But the separating process that separation method referenced patent 200580025151.1 and the patent 01810472.x of disengaging zone sep1 and sep2 are introduced.
In the step 1), described sieve catalyst is the ZSM-5 molecular sieve.Described catalyst diluent is pottery or quartz sand particle.The mass ratio of described sieve catalyst and catalyst diluent is 1: 1~20.
Step 2) in, feeds the second reaction zone D2 behind the adding material thinner among described first gang of logistics a and contact with sieve catalyst.Described material thinner is a water vapour.Water vapour can specifically be selected general facilities water vapour for use.

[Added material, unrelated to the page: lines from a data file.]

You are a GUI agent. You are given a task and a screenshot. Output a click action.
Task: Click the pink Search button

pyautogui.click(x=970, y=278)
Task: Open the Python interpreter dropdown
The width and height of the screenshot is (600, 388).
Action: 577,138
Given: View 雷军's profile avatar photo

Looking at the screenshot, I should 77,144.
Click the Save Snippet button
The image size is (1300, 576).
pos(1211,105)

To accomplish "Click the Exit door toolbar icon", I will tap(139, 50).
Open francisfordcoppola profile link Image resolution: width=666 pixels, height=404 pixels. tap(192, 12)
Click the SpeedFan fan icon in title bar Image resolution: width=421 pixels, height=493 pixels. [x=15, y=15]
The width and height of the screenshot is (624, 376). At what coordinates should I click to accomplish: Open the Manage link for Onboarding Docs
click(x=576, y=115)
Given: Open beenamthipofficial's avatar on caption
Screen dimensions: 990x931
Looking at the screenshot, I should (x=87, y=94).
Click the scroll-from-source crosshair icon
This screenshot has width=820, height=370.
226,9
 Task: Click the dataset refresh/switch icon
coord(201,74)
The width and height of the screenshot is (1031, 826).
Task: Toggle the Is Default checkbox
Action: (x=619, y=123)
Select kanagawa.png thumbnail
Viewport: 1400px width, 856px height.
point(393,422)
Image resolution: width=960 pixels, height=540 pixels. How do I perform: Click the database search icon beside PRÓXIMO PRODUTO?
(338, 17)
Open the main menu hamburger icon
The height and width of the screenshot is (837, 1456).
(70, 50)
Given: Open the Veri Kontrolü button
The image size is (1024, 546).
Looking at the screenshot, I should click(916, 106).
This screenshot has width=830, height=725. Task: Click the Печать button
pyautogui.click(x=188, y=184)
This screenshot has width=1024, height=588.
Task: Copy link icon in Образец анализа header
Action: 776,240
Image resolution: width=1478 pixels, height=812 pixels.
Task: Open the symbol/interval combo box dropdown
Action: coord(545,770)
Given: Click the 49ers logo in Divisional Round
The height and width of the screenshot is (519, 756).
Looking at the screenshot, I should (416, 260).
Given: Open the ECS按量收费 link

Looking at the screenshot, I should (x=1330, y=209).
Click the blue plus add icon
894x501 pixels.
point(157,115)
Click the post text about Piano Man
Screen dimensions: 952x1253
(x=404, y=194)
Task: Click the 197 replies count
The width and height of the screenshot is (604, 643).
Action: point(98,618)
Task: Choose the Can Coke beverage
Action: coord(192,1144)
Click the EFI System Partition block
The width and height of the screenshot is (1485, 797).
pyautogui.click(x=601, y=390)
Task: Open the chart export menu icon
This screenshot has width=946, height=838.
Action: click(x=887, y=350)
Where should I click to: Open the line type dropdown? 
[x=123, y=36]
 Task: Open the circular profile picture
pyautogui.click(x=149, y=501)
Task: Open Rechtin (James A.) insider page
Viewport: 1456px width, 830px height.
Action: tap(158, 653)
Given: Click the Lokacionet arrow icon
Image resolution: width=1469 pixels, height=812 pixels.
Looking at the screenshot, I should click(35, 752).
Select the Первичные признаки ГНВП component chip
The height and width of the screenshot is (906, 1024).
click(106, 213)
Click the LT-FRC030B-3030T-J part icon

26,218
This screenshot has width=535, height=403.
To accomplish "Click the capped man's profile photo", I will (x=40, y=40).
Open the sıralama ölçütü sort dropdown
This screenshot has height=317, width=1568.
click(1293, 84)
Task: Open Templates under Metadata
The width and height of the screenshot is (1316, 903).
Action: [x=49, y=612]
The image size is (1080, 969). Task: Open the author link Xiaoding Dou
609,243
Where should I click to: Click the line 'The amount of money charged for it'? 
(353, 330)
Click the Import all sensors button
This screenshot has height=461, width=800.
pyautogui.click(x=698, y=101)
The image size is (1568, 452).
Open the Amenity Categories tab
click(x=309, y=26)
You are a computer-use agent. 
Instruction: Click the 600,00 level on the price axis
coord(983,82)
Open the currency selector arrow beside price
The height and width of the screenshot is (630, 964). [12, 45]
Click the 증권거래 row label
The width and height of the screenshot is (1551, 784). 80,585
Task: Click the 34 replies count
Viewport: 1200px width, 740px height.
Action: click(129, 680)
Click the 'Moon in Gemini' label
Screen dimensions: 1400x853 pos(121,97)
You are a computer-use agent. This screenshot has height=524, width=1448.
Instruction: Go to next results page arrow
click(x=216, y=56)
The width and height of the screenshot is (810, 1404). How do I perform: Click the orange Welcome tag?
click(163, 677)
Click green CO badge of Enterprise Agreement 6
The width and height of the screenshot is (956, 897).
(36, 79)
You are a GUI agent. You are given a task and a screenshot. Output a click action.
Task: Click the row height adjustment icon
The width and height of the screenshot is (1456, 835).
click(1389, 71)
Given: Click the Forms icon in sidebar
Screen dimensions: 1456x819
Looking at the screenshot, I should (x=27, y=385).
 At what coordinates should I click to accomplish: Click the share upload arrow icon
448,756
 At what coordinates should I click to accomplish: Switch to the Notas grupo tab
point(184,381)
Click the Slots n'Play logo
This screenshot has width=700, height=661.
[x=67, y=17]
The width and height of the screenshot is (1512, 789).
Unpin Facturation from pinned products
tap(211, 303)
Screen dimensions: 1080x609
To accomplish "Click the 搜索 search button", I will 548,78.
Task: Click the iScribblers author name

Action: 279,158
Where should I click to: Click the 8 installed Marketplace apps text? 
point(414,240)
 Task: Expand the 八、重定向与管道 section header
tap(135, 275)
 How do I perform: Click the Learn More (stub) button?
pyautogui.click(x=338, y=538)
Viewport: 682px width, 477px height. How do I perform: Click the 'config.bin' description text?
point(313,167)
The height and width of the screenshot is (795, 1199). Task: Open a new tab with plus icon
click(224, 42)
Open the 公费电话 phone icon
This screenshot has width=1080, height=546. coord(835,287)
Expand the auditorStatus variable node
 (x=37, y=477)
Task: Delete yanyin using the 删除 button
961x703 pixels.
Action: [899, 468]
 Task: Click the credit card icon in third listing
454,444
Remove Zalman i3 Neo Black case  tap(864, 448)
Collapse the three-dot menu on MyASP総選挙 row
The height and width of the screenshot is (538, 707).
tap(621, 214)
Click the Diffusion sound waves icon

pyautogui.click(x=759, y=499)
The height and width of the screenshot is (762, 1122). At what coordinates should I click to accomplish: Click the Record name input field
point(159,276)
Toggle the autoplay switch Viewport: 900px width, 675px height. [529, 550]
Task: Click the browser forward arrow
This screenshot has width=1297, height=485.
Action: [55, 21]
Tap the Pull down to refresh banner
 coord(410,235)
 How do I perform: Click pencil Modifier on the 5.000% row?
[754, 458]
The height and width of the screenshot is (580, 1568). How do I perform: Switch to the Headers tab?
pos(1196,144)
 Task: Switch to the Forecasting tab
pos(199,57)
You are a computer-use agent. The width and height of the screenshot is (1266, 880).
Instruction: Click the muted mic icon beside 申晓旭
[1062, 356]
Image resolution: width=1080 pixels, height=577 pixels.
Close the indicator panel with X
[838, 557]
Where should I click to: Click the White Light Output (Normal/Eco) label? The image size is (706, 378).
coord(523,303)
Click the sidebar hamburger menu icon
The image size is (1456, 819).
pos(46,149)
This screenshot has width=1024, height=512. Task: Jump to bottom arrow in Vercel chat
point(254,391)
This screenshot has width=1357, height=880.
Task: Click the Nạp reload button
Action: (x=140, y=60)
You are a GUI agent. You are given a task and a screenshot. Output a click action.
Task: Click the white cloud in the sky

Reaction raw materials stream among the first reaction zone D1, the second reaction zone D2 and the 3rd reaction zone D3 flows with sieve catalyst and is adverse current.The WHSV of the first reaction zone D1, the second reaction zone D2 and the 3rd reaction zone D3 is 0.1~20hr -1
The methanol conversion of present embodiment 1~3 is that the structure of the device of propylene can adopt structure as shown in Figure 1.
Embodiment 1
1) sieve catalyst is mixed the back with catalyst diluent and feed first reaction zone continuously; The temperature in of methanol feedstock is 240 ℃, methanol feedstock is fed first reaction zone contact with sieve catalyst, under 240 ℃~280 ℃, 0.2MPa~0.3MPa condition; Sieve catalyst stops 30h at first reaction zone;, producing first burst of logistics, the temperature out of first burst of logistics is 280 ℃;
First reaction zone is a moving-burden bed reactor;
2) enter into second reaction zone through the sieve catalyst behind first reaction zone; Feed second reaction zone behind the general facilities water vapour and contact with sieve catalyst adding in the first burst of logistics that obtains in the step 1), the mol ratio of first burst of logistics and water vapour is 1: 1, and the inlet temperature of first burst of logistics is 450 ℃; Under 450 ℃~500 ℃, 0.15MPa~0.2MPa condition; Sieve catalyst stops 30h at second reaction zone, produces second burst of logistics, and temperature out is 500 ℃;
Second burst of logistics comprises ethene, propylene, butylene, C 1~C 4Alkane and C 5Above component;
Second reaction zone is a moving-burden bed reactor;
3) with step 2) in second burst of logistics and step 1) in after the methanol feedstock heat exchange; Behind dehydration and oxide removal, obtain comprising the water of micro oxygen containing compound; Separate again; Obtain the second reaction zone returns, the second reaction zone discharging and the 3rd reaction zone feeds, the second reaction zone returns are incorporated first burst of logistics into and are circulated to step 2);
The second reaction zone returns comprise ethene, butylene and C 2~C 4Alkane, the second reaction zone discharging comprises C 1Alkane and propylene, the 3rd reaction zone feeds comprises C 5Above component;
The second reaction zone discharging further separation obtains comprising C 1Alkane (fuel gas), propylene;
4) enter into the 3rd reaction zone through the sieve catalyst behind second reaction zone; The 3rd reaction zone feeds that obtains in the step 3) is fed the 3rd reaction zone to be contacted with sieve catalyst; The inlet temperature of the 3rd reaction zone feeds is 520 ℃, and under 470 ℃~520 ℃, 0.1MPa~0.15MPa condition, sieve catalyst stops 30h at the 3rd reaction zone; Produce the 3rd burst of logistics, temperature out is 470 ℃;
Described the 3rd burst of logistics comprises propylene, ethene, butylene, C 1~C 4Alkane, C 5Above hydrocarbon;
Described the 3rd reaction zone is a moving-burden bed reactor;
5) with the 3rd burst of logistics that obtains in the step 4) with separate after second reaction zone feeds is carried out heat exchange, separate obtaining ethene, butylene and C 2~C 4Alkane is incorporated first burst of logistics into and is circulated to step 2), obtain comprising C final the separation 1Mixture (fuel gas), propylene, a spot of C that alkane and small amount of ethylene are formed 3~C 4Hydro carbons (because in suitability for industrialized production, fail the whole C in the 3rd burst of logistics 3~C 4Alkane, propylene and butylene all separate, and in last discharging, still comprise a spot of C 3~C 4Hydro carbons, as LPG liquefied petroleum gas), C 5Above hydrocarbon (gasoline).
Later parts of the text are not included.